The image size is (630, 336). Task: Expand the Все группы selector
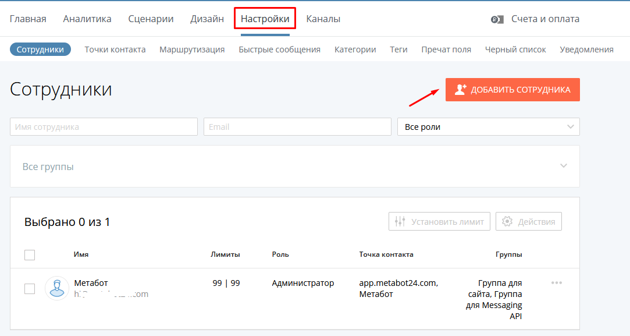pos(295,166)
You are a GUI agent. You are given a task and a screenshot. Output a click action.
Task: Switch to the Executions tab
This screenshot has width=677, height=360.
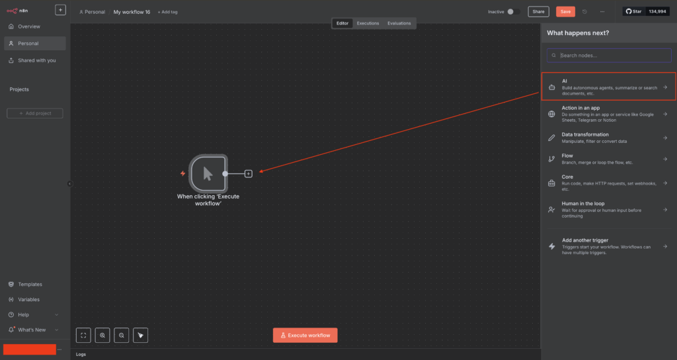[x=368, y=23]
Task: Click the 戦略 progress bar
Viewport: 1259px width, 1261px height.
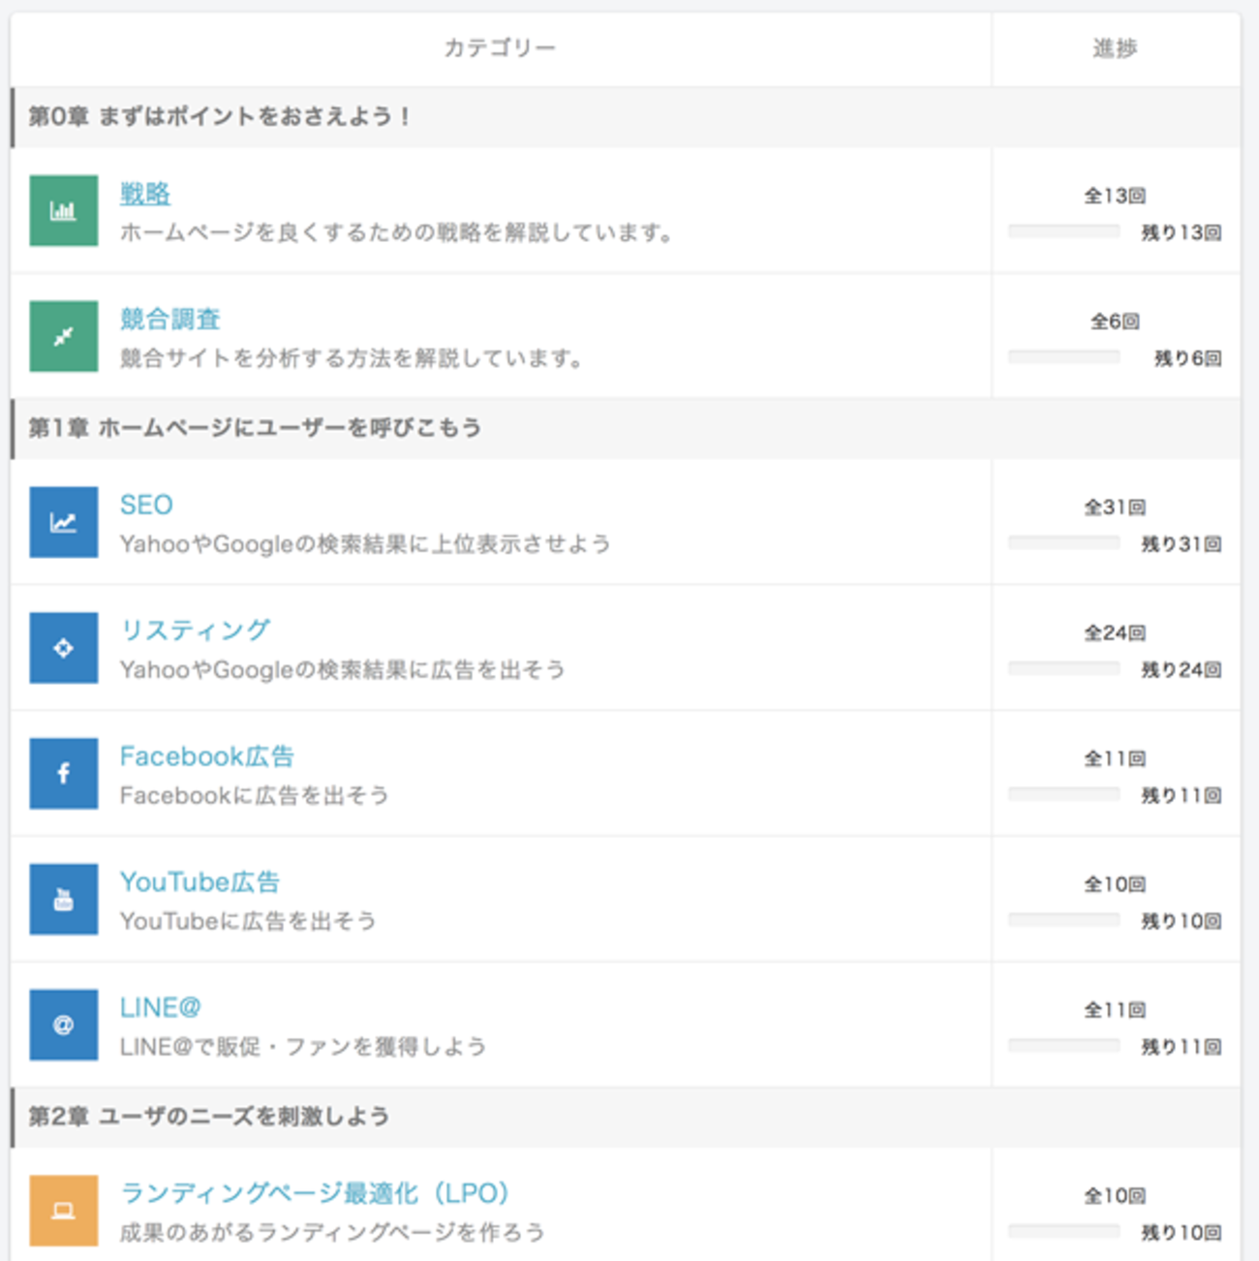Action: pyautogui.click(x=1063, y=231)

▶ _Exercise directions_: Print each of the records above exactly as written, leaving no picture in the copy.

▶ _Response area_:
The image size is (630, 336). Task: Expand the Все группы selector
pos(295,166)
You are a GUI agent. You are given a task and a screenshot. Output a click action.
Task: Switch to the Executions tab
This screenshot has width=677, height=360.
[x=368, y=23]
Task: Click the 戦略 progress bar
Viewport: 1259px width, 1261px height.
Action: pyautogui.click(x=1063, y=231)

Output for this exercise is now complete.